Neocons, o Neoconservadores, son llamados los malvados que se supone tienen en sus garras al no menos pérfido Presidente de EEUU. Se consideran los responsables del MAL en el mundo: desde la guerra al hambre, pasando por el cambio climático. Nosotros tenemos algo así pero al revés: los Neocoms, o Neocomunistas, que son las garrapatas, los lémures, que tienen agarrado por “do más duele” a nuestro asombroso, pasmoso, Presidente. Me refiero, claro, a Esquerra, Iniciativa per Cataluña, etc..., que proponen que todo ciudadano, “sólo por serlo, perciba una renta igual al 50% de la renta media de su comunidad autónoma”. ¿No es delicioso? ¡Ya era hora, una propuesta de izquierdas con sabor a clásica!
Supongo que no hace falta ser economista para sospechar las catastróficas consecuencias de tal medida; pero en este país milagrero, en el que no falta voluntarismo a raudales, quizás no esté de más recordar que tal medida se parece como un huevo a otro a lo que intentaron los soviéticos y todos los regímenes comunistas, con resultados económicos tan escalofriantes, que lo que asombra es que hayan caído en el mayor de los olvidos. Es la quintaesencia de Marx: “De cada uno según su capacidad, a cada uno según sus necesidades”. Esta es la más contundente prueba de que Marx, pese a sus lecturas de David Ricardo en el British Museum, no tenía la más elemental idea de economía. La memoria histórica es corta, pero la memoria marxista es, simplemente, amnésica, y los fracasos sangrientos del comunismo, las hambrunas provocadas por él en Rusia o China, no ocupan lugar en la memoria de estos sucesores, que siguen rindiéndole pleitesía. Son, eso sí, una mala copia de sus predecesores, pero no por ello inofensivos: imagínense una Cataluña independiente gobernada por estos geniecillos...
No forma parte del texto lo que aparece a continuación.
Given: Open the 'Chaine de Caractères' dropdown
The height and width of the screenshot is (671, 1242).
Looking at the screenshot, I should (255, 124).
No sé ni siquiera si vale la pena rebatirles argumentalmente y explicar lo más elemental de la economía. Desde que el mundo es mundo, el hombre vive en el contexto del tiempo, y eso le obliga, le
determina, a elegir. Elegimos sin remedio. El problema económico es elegir entre opciones limitadas, de consecuencias futuras distintas e inciertas, con escasas posibilidades de rectificación. El progreso exige acertar en algunas de las decisiones y que éstas obtengan resultados mejores de los que había: sistemas de producción con más bienes y menos costosos. La historia (sólo los economistas liberales supieron verlo) ha demostrado contundentemente que la peor decisión económica es asignar desde el poder los precios y las rentas. Decidir que todo ciudadano es merecedor de la mitad de la renta es un absurdo, porque el nivel de esa renta no es un dato: es el resultado de un sistema de producción. Inmediatamente, esa renta se volatilizaría, y la mitad de la mitad de la mitad, de nada, es nada. Fue el gran logro de la URSS: distribuir una renta ¡cada vez menor! Por eso los donativos recibidos en cereales de la productiva y generosa economía USA eran cada vez mayores, hasta que el sistema hizo implosión por su propia ineptitud. Parece que nunca cejarán los émulos de lo más aberrante de la historia.